» **Trabajo requerido**
Indica si cada afirmación concuerda con la reseña de la película Falling que aparece más abajo. Responde sí o no y cita entre comillas las palabras de la reseña que lo deciden. (a) Aslan y Alma siguen casados. (b) Aslan exige pasar 24 horas juntos en su casa-restaurante del Caribe. (c) Falling es una gran producción de carácter comercial.

» **Fragmento**

....................

Cine: Falling. Cuando el amor necesita la eternidad

Juan Orellana
Aslan y Alma intentan retomar su relación en el Caribe. Foto: European Dreams Factory

Coinciden en la cartelera varias películas que giran en torno a experiencias de amor que llevan algo –o mucho– de perplejidad posmoderna (Belleza oculta, La comuna…). Detengámonos en uno de los casos más interesantes, el de Falling, de Ana Rodríguez Rosell. Un hombre (Aslan) y una mujer (Alma). Estuvieron casados. Ya no. Se reencuentran para que él le entregue a ella las llaves de un piso en Berlín. Pero Aslan pone una condición: pasar juntos 24 horas en su casa-restaurante en una playa del Caribe. Su intención: intentar cambiar lo que hizo mal, redimir sus errores. La película es un duelo interpretativo entre Emma Suárez y Birol Ünel. Una terapia de pareja que al final, cuando el horizonte es la muerte, solo puede resolverse en un más allá que pueda reunirlos de nuevo. Amor, muerte y esperanza son los tres pilares de esta película que tendría mucho parentesco con Ingmar Bergman si no fuera precisamente por esa insistida esperanza en la posibilidad de una eternidad sanadora. Falling es una producción modesta, muy de autor, que se dirige a aquellos espectadores que creen que el cine puede ayudar a entender al hombre. La película dibuja una antropología interesante, en la que Aslan se entiende a sí mismo metafóricamente como un león que está triste porque le falta algo y no sabe lo que es. Un día descubre su corazón bailando delante de él, y empieza a perseguirlo, pero no consigue alcanzarlo, porque su corazón va siempre más rápido que él. Una sugerente antropología del deseo que puede entroncar fácilmente con una antropología cristiana. Falling no es una película para consumir y digerir como la fast food; es más bien un dulce o caramelo que requiere darle vueltas en la boca, lentamente, y así sacar todo su sabor.

....................

» **Material proporcionado**
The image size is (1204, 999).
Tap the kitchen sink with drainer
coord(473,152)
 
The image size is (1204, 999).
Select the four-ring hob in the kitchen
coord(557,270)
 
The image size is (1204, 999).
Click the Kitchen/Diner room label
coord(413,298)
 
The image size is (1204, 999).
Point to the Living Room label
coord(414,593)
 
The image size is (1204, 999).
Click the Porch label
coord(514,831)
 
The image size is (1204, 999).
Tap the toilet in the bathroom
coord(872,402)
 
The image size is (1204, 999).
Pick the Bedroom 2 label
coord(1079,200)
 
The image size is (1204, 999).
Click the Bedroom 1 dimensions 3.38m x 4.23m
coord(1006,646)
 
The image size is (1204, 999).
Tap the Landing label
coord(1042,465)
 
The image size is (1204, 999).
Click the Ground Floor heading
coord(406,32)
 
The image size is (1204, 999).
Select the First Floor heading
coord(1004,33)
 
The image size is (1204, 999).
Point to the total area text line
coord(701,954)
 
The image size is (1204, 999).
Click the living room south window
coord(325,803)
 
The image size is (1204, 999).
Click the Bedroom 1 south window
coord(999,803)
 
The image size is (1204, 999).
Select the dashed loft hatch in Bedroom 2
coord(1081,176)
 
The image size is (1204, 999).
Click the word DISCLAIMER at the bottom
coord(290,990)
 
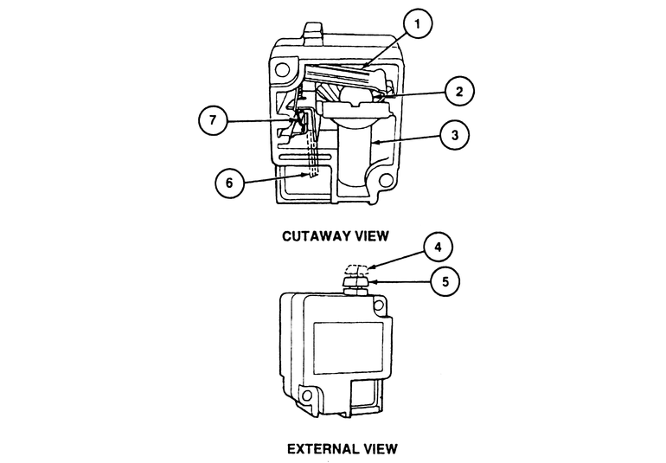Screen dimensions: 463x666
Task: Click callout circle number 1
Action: coord(417,25)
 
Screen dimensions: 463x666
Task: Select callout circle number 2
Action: coord(460,90)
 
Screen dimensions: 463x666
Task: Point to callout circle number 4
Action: coord(438,248)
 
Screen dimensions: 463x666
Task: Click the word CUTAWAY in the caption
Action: coord(314,235)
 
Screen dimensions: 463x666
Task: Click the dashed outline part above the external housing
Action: coord(355,268)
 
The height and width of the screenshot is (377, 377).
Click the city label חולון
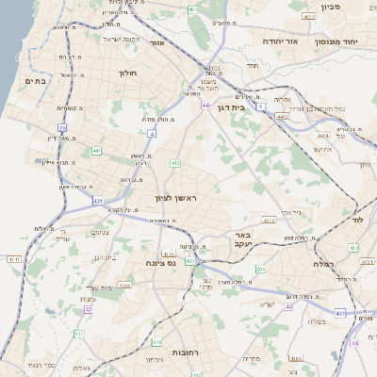tap(127, 73)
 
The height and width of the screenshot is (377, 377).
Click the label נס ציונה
tap(160, 264)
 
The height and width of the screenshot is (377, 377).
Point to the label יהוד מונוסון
tap(351, 41)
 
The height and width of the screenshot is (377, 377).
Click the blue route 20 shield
tap(62, 125)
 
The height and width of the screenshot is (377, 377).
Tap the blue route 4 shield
tap(151, 134)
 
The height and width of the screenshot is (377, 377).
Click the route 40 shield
tap(288, 306)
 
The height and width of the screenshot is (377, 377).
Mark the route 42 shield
tap(88, 308)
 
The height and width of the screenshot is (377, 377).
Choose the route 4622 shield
tap(309, 17)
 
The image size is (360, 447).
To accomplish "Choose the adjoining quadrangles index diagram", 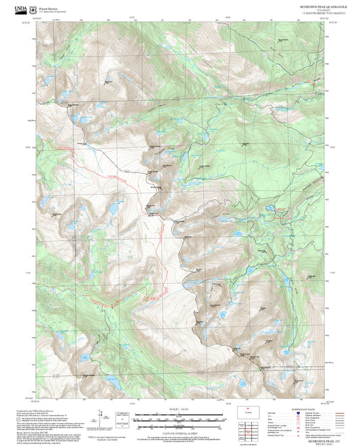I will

....................

» **Respuesta**
(a) No: "Estuvieron casados. Ya no."
(b) Sí: "Pero Aslan pone una condición: pasar juntos 24 horas en su casa-restaurante en una playa del Caribe."
(c) No: "Falling es una producción modesta, muy de autor".